Q&A: How This Edtech CEO is Solving the Classroom Communication Dilemma

In this new series, Stream explores how smart, innovative edtech companies are rethinking their product strategies and adding key features and functionality to better serve their customers. Here, we virtually sit down with Tade Oyerinde, co-founder and CEO of the newly launched edtech platform, Campuswire, to learn what capabilities students and teachers value most in their edtech. This Q&A is a sneak peek of Stream’s upcoming edtech-focused ebook, “Edtech Today: 8 Startups on Managing Exponential Growth.”

If you’ve ever taken an entry-level course at a public university, you know lectures can contain upwards of 500 students, making it next to impossible to get one-on-one time with your professor.

Recognizing the communication challenges in higher education, entrepreneur Tade Oyerinde founded Campuswire, an intuitive website and app designed to connect professors with their students, and students with each other.

Created with exceptional user experience in mind for frictionless onboarding, Campuswire contains various features such as real-time chat rooms, live video sessions with smart question queuing, anonymized options for students to ask public questions, and much more. Educators also can track attendance, grades, and even class participation by viewing the questions students pose in the platform.

In this interview, Oyerinde talks about the challenges of rapid growth and more.

What is Campuswire, and why did you launch the platform?

We founded Campuswire in 2016 because it was clear university classes
needed better communication software. Campuswire is like a combination of Slack and Zoom, plus a stack overflow for college classes. Professors can post announcements and answer questions; students can communicate with their professors and other classmates.

Who are your core customers?

Our customers are professors. They use Campuswire mostly due to efficiency: If you’re teaching a course with 500 students in it, it’s not possible to answer every student question individually. Instead of having hundreds of students email you the night before an exam, you and your teaching assistants can answer the most common questions through our platform.

We have hundreds of thousands of students currently using Campuswire.

What challenges did you encounter while building Campuswire?

It is very difficult to build real-time communication tools. It requires deep expertise with new technologies and sometimes working backward to solve tech issues. Our team continues to work together and find solutions to problems as they arise.

Now, it’s all about scalability. How can we scale up to millions of users? Delivering high-quality video service in addition to chat has opened up a new can of worms.

As the edtech industry grows, security around student data has become a bigger issue. How does Campuswire protect student data?

We’re very serious about security. We work with renowned cloud providers like Google and Amazon to host our infrastructure, and from a feature standpoint, we allow students to post anonymous questions if they want.

The edtech industry has to be very respectful of student data. Legislation such as FERPA (the Family Educational Rights and Privacy Act) governs what we can and can’t do with student data, such as sell it.

How has the global pandemic impacted your company?

At first, it was pretty good for our company. Overnight, we had thousands of people and professors signing up in the middle of the term. Usually, we struggle to grow outside the two main term windows. We had more growth in April than in January [of 2020], which is rare.

Over time, the pandemic may make our business more difficult because it has brought more attention to the edtech space. There may be more competition from larger companies.

What is the future of edtech?

We aren’t going to go back to a time where technology doesn’t play a major role in education. Edtech is going to be a core competency that instructors will have to master. Useful tools will help enable this shift.

There will be a big push to customize generic communication tools designed for business, such as Slack and Zoom, and apply them for education. Nimble startups will be better positioned to succeed, as legacy tools with outdated tech stacks may not keep pace with modern classrooms’ needs.
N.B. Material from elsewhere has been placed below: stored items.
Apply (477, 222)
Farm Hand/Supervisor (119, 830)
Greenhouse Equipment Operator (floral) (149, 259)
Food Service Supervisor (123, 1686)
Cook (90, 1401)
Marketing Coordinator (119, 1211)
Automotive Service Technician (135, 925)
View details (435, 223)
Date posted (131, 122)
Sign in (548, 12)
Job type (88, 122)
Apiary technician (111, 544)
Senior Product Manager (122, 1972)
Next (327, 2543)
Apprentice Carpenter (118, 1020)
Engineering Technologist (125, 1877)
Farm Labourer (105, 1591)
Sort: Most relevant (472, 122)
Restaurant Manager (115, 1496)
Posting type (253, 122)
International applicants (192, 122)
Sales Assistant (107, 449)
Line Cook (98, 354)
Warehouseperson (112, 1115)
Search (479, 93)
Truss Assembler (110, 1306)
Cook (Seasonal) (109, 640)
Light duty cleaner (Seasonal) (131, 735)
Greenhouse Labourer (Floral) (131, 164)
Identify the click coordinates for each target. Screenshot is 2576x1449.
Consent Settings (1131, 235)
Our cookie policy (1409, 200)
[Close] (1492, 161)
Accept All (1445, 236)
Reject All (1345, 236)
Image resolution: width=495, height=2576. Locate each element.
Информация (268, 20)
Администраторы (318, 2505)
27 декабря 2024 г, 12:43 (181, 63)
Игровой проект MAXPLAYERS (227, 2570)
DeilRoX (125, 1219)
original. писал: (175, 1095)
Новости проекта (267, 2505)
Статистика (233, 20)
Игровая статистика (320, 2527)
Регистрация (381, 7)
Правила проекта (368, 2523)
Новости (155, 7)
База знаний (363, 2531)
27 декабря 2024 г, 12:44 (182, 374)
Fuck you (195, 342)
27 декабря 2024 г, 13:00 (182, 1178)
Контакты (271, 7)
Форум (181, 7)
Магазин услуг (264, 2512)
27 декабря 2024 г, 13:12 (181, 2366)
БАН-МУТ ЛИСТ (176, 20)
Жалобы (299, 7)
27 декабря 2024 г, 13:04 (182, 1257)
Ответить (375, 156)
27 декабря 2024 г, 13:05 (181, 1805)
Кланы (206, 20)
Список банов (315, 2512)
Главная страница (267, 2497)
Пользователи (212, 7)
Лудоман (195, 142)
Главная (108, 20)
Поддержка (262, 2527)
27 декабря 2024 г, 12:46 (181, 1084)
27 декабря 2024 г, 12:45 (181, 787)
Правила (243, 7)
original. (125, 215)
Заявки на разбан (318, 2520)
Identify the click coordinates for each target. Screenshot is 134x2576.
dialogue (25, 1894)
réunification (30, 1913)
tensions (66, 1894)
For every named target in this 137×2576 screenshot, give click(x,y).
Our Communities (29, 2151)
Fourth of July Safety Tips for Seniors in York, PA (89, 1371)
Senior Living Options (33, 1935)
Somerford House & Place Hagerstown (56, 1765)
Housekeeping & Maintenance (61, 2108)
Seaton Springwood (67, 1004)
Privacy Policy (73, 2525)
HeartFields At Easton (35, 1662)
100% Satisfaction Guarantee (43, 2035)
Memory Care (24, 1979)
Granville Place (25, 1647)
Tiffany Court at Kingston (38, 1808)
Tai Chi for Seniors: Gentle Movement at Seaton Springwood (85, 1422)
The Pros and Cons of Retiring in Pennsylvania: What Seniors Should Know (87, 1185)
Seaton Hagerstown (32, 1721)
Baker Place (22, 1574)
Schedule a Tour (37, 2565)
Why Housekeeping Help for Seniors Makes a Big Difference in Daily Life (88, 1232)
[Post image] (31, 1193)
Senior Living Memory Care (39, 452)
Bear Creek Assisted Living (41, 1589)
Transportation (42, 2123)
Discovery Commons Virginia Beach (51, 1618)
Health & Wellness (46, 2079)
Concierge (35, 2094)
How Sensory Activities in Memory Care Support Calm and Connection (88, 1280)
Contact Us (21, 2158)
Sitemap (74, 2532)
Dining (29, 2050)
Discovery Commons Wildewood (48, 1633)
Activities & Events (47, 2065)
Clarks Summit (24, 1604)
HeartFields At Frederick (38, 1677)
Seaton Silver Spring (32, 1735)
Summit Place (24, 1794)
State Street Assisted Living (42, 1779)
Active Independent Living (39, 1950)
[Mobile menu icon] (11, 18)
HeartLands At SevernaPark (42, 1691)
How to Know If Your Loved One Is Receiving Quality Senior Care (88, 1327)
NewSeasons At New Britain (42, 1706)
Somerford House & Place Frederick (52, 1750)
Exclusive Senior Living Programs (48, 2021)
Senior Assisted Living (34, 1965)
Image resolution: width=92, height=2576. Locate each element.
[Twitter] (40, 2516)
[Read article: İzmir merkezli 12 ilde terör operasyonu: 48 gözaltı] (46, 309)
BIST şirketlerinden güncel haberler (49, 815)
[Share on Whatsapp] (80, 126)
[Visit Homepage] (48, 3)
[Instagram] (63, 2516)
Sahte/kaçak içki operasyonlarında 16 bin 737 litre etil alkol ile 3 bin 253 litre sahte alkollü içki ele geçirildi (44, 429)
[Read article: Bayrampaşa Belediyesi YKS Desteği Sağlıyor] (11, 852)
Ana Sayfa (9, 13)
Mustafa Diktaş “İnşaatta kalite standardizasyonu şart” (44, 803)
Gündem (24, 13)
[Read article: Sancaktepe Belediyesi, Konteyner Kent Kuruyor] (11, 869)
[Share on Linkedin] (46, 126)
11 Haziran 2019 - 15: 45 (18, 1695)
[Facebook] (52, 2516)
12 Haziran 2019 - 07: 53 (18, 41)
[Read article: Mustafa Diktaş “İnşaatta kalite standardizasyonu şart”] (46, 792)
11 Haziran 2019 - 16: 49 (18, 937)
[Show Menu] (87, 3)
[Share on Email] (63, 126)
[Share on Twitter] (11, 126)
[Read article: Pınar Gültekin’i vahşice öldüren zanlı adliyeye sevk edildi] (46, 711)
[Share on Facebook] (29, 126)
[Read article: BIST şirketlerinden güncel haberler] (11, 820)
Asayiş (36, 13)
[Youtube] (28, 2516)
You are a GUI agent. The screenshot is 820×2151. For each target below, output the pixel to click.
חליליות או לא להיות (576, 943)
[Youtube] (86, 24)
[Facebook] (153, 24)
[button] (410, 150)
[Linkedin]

What advice do you have for other players in the edtech industry?

Focus on the professors.

If you focus on building tools for students, you may end up creating tools that make doing well in class a little too easy (which can veer into cheating territory). Building tools for administrators isn’t the right approach because they often don’t care how sophisticated the software is — they aren’t as invested because they won’t be using it every day.

Professors are the most reliable group to focus on because they care most about quality, and they will evangelize your tool to other professors.

Top Takeaway: Tools specifically designed to address the unique needs of students and educators will win the edtech market.